• _Directions for this task_: Determine how many lines in these records hold "pixels". Only the number is wanted.

[Records for the task]

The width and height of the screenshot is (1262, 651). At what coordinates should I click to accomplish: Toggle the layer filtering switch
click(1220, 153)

[/Records for the task]
[Records for the task]

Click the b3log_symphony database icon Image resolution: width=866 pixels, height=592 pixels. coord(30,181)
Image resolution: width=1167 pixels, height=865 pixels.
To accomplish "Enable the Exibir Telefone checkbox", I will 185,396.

[/Records for the task]
[Records for the task]

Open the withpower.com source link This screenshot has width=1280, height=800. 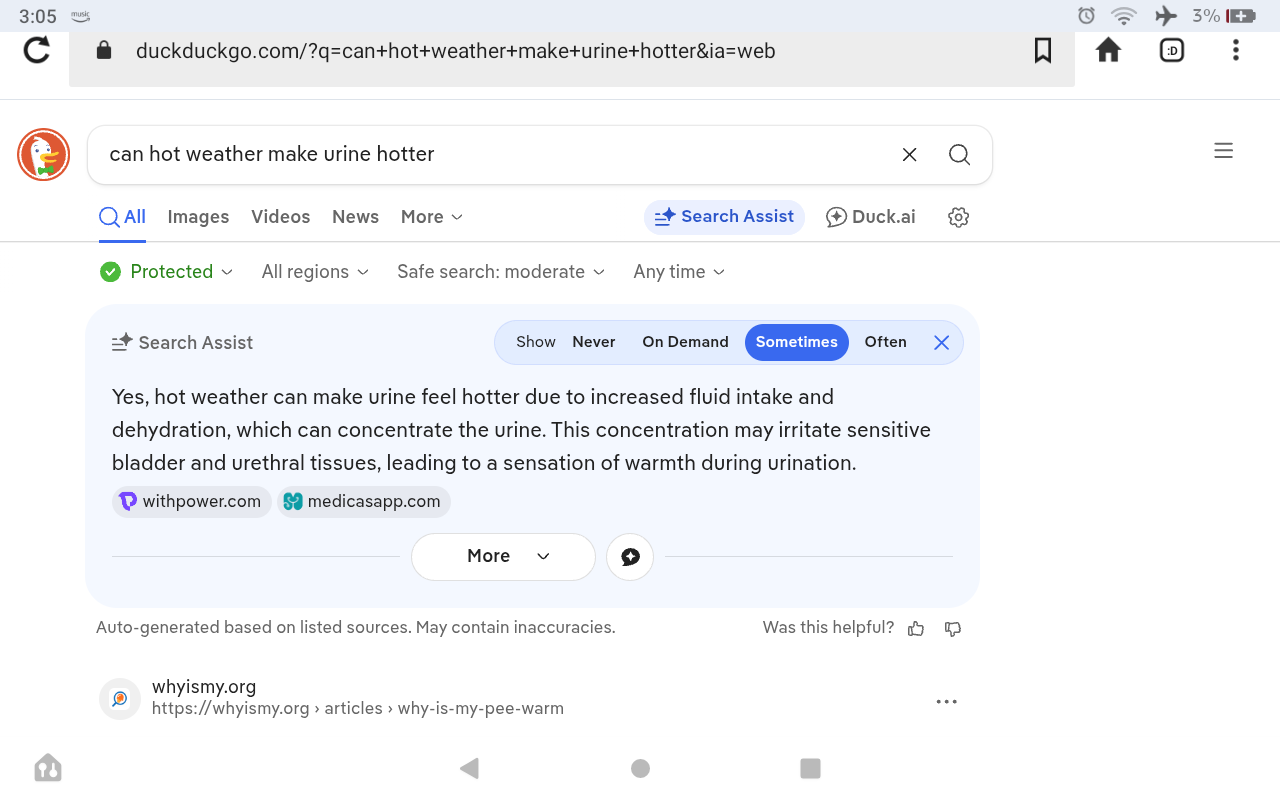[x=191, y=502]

[/Records for the task]

• _Your solution_: 2